All lines below containing "Verstelbare" are to be listed.

**EXERCISE DATA:**
▬▬▬

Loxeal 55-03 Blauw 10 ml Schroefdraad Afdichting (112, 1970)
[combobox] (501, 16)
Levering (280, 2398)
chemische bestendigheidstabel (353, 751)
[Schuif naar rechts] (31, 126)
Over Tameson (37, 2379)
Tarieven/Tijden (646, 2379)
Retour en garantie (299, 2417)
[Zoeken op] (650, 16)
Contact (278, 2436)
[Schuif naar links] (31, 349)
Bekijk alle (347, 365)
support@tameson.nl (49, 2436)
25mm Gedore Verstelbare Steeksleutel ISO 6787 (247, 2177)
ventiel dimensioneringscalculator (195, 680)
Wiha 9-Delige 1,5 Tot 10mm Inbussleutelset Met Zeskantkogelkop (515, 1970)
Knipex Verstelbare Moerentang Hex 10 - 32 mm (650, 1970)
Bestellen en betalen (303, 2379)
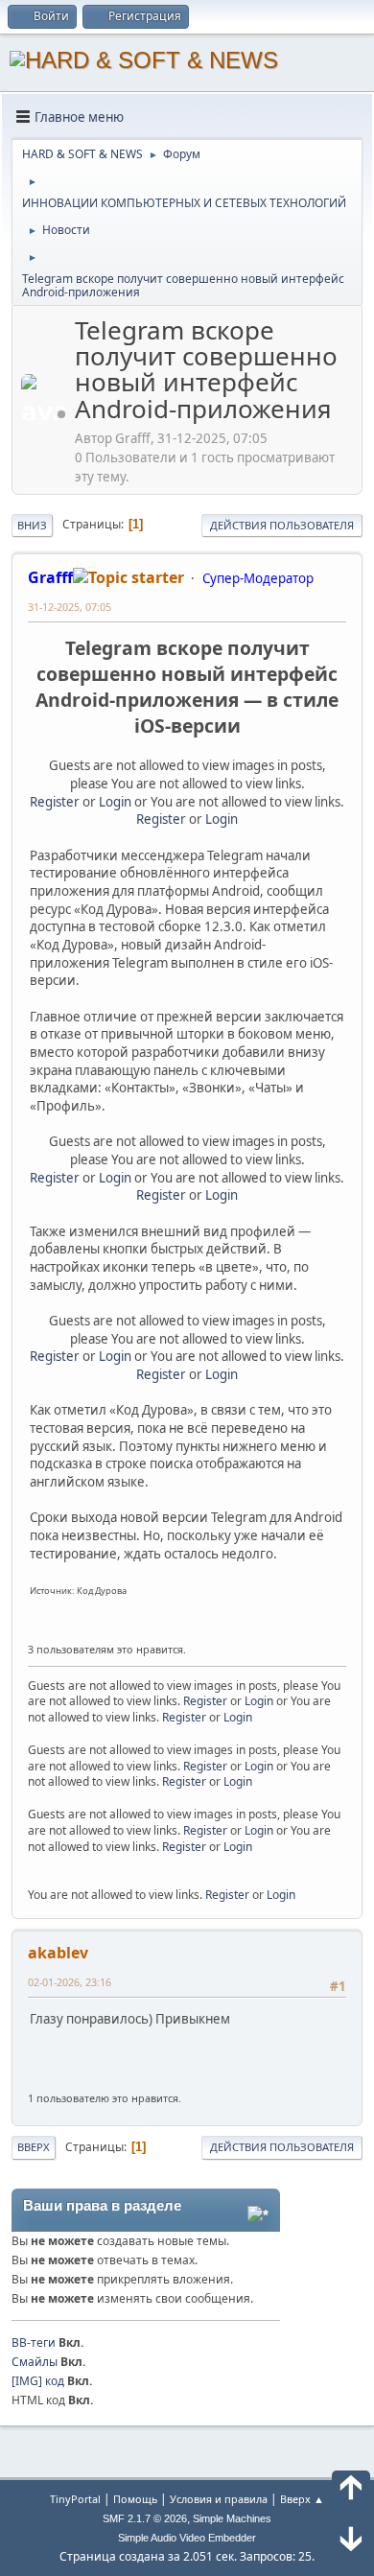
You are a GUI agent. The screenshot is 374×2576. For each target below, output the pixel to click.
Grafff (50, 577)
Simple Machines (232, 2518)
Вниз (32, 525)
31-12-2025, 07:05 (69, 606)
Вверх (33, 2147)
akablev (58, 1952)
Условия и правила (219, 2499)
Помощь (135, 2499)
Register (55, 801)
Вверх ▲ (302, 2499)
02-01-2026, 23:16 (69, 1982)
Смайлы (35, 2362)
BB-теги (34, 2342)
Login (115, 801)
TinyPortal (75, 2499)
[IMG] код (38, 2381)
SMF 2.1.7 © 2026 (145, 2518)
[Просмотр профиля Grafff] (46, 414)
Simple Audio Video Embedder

▬▬▬

**WORKED SOLUTION:**
25mm Gedore Verstelbare Steeksleutel ISO 6787 (247, 2177)
Knipex Verstelbare Moerentang Hex 10 - 32 mm (650, 1970)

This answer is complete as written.